Neutrophil-Related Gene Expression Signatures in Idiopathic Pulmonary Fibrosis: Implications for Disease Characteristic and Identification of Diagnostic Hub Genes

Yingying Lin; Xiaofan Lai; Tianxiang Lei; Yuan Qiu; Qiwen Deng; Qi Liu; Zhongxing Wang; Wenqi Huang

doi:10.2147/JIR.S414734

Neutrophil-Related Gene Expression Signatures in Idiopathic Pulmonary Fibrosis: Implications for Disease Characteristic and Identification of Diagnostic Hub Genes

J Inflamm Res. 2023 Jun 14:16:2503-2519. doi: 10.2147/JIR.S414734. eCollection 2023.

Authors

Yingying Lin^#¹, Xiaofan Lai^#¹, Tianxiang Lei^#², Yuan Qiu³, Qiwen Deng¹, Qi Liu¹, Zhongxing Wang¹, Wenqi Huang¹

Affiliations

¹ Department of Anesthesiology, The First Affiliated Hospital, Sun Yat-sen University, Guangzhou, People's Republic of China.
² Department of Gastrointestinal Surgery, The First Affiliated Hospital, Sun Yat-sen University, Guangzhou, People's Republic of China.
³ Center for Stem Cell Biology and Tissue Engineering, Key Laboratory for Stem Cells and Tissue Engineering, Ministry of Education, Sun Yat-Sen University, Guangzhou, People's Republic of China.

^# Contributed equally.

Abstract

Background: Idiopathic pulmonary fibrosis (IPF) is a disease with unclear etiology and a poor prognosis.

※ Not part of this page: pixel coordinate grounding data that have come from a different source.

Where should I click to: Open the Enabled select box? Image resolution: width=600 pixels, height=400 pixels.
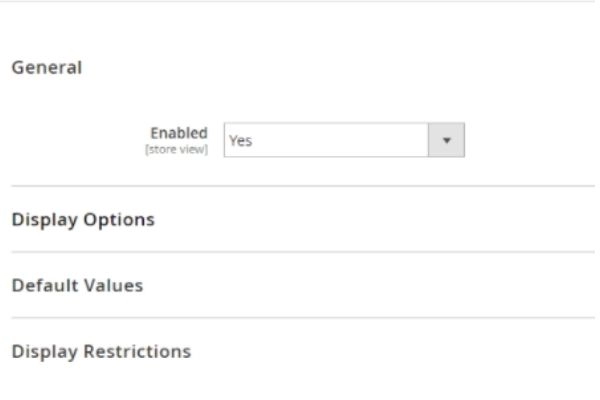(x=343, y=141)
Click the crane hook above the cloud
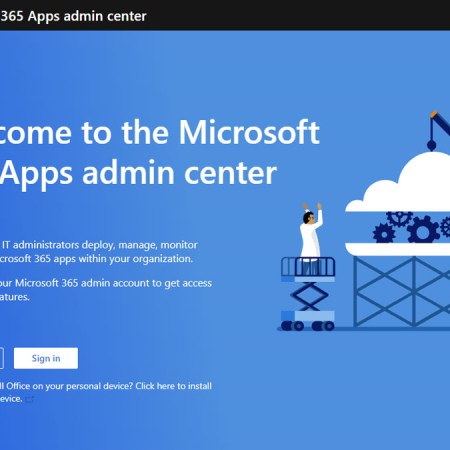 (431, 145)
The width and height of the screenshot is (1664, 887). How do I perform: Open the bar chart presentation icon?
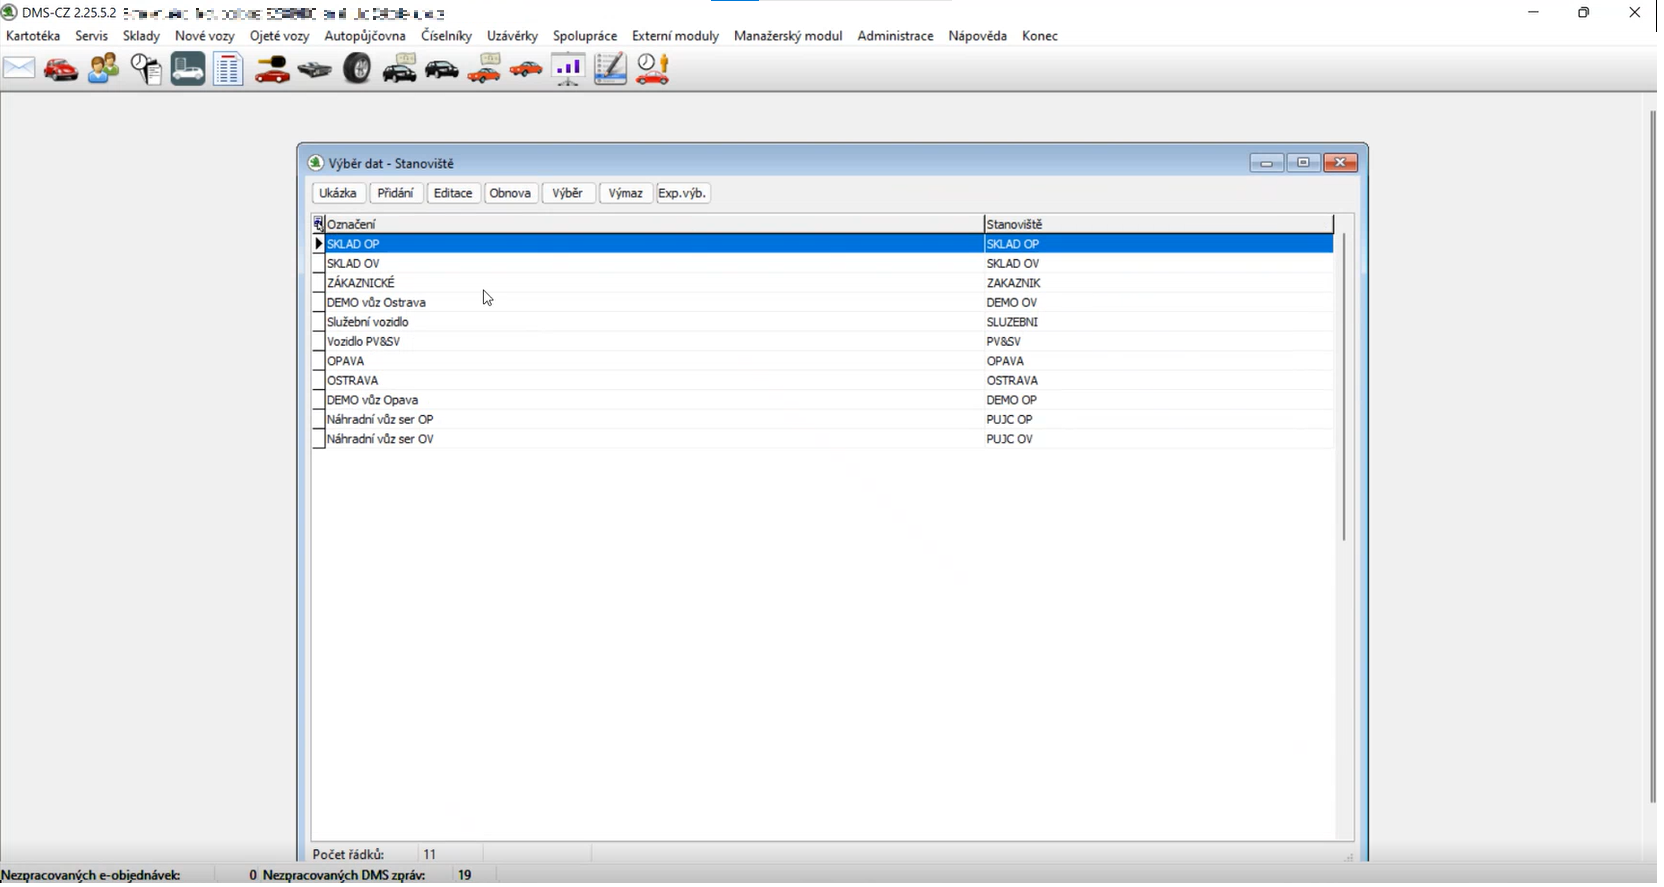pyautogui.click(x=568, y=69)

Although the involvement of neutrophils in IPF pathogenesis has been suggested, the exact nature of this relationship remains unclear.

Methods: We analyzed data from the Gene Expression Omnibus (GEO) using immune infiltration analysis, weighted gene co-expression network analysis (WGCNA), and consensus cluster analysis. Neutrophil-related genes and hub genes related to neutrophils were identified and differentially expressed between IPF patients and healthy controls. We also validated the expression differences of hub genes in a bleomycin-induced mice model.

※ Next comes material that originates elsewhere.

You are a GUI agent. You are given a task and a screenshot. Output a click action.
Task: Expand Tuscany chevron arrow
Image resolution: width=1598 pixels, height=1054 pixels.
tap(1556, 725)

Results: Immune infiltration analysis revealed a significantly decreased percentage of neutrophils in the lung tissue of IPF patients compared with healthy controls (P<0.001) in both the train and validation sets. Neutrophil-related genes in IPF were identified by WGCNA, and functional enrichment analysis showed that these genes were mainly involved in the cytokine-cytokine receptor interaction pathway and correlated with lung disease, consistent with DEGs between IPF and healthy controls. Eight hub genes related to neutrophils were identified, including MMP16, ARG1, IL1R2, PROK2, MS4A2, PIR, and ZNF436. Consensus cluster analysis revealed a low neutrophil-infiltrating cluster that was correlated with IPF (P<0.001), and a principal component analysis-generated score could distinguish IPF patients from healthy controls, with an area under the curve of 0.930 in the train set and 0.768 in the validation set. We also constructed a diagnostic model using hub genes related to neutrophils, which showed a reliable diagnostic value with an area under the curve of 0.955 in the train set and 0.995 in the validation set.

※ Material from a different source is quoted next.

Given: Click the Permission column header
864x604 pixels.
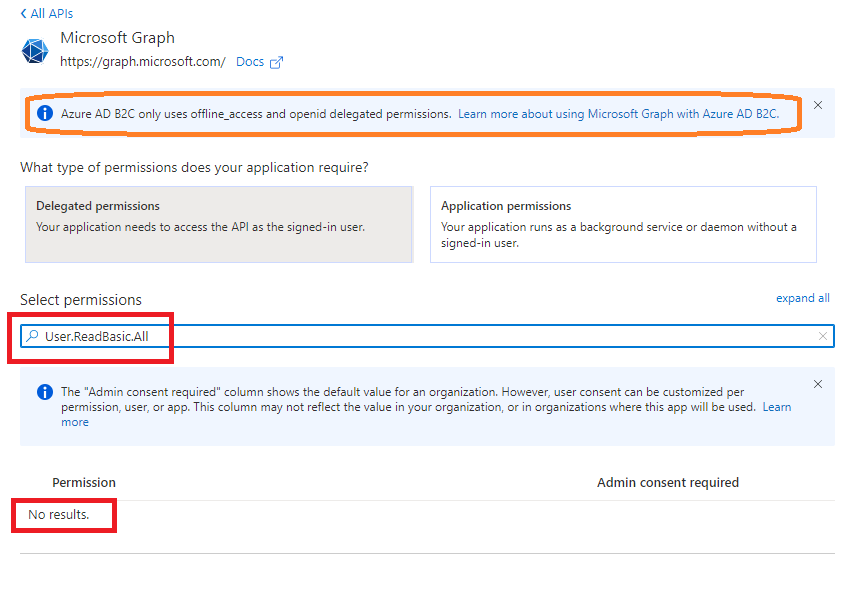Looking at the screenshot, I should tap(84, 482).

Conclusion: Our findings provide evidence of a low neutrophil-infiltrating characteristic in the IPF microenvironment and identify hub genes related to neutrophils that may serve as diagnostic biomarkers for the disease.

Keywords: biomarkers; consensus cluster analysis; diagnostic model; idiopathic pulmonary fibrosis; immune infiltration analysis; neutrophils; weighted gene co-expression network analysis.

Grants and funding

This research was funded by grants from the National Natural Science Foundation of China (Grant no. 82200073 to Xiaofan Lai and Grant no. 81971877 to Zhongxing Wang), Regional Joint Fund-Youth Fund Projects of Guangdong Province (Grant no. 2020A1515110118 to Xiaofan Lai). The funding sources had no involvement in study design; collection, analysis, and interpretation of data; writing the report; or the decision to submit the article for publication.